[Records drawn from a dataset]
○ ○ ○ ○
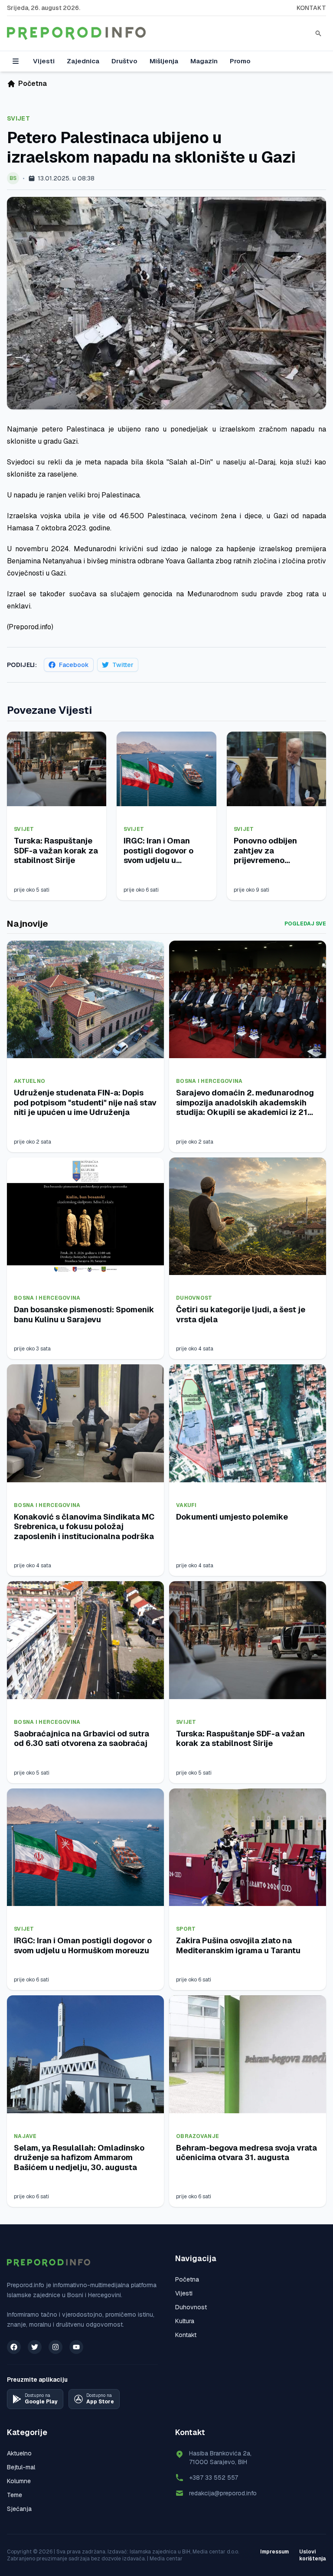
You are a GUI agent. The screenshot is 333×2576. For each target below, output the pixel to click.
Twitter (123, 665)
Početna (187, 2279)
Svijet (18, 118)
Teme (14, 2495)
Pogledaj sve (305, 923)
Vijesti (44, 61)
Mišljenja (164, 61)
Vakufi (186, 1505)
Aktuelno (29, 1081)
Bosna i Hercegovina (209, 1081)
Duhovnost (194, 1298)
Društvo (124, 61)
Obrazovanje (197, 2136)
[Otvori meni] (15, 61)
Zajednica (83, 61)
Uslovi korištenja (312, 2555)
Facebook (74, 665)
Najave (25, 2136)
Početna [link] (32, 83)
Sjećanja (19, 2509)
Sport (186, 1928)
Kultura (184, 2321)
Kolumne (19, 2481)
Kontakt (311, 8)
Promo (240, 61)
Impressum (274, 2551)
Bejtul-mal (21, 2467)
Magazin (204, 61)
○ ○ ○ ○
◆ What is being asked:
Copy out the entries verbatim, but skip every picture.

◆ Solution to the exercise:
You are a GUI agent. The screenshot is 333×2576. For each target below, output the pixel to click.
Twitter (123, 665)
Početna (187, 2279)
Svijet (18, 118)
Teme (14, 2495)
Pogledaj sve (305, 923)
Vijesti (44, 61)
Mišljenja (164, 61)
Vakufi (186, 1505)
Aktuelno (29, 1081)
Bosna i Hercegovina (209, 1081)
Duhovnost (194, 1298)
Društvo (124, 61)
Obrazovanje (197, 2136)
[Otvori meni] (15, 61)
Zajednica (83, 61)
Uslovi korištenja (312, 2555)
Facebook (74, 665)
Najave (25, 2136)
Početna [link] (32, 83)
Sjećanja (19, 2509)
Sport (186, 1928)
Kultura (184, 2321)
Kolumne (19, 2481)
Kontakt (311, 8)
Promo (240, 61)
Impressum (274, 2551)
Bejtul-mal (21, 2467)
Magazin (204, 61)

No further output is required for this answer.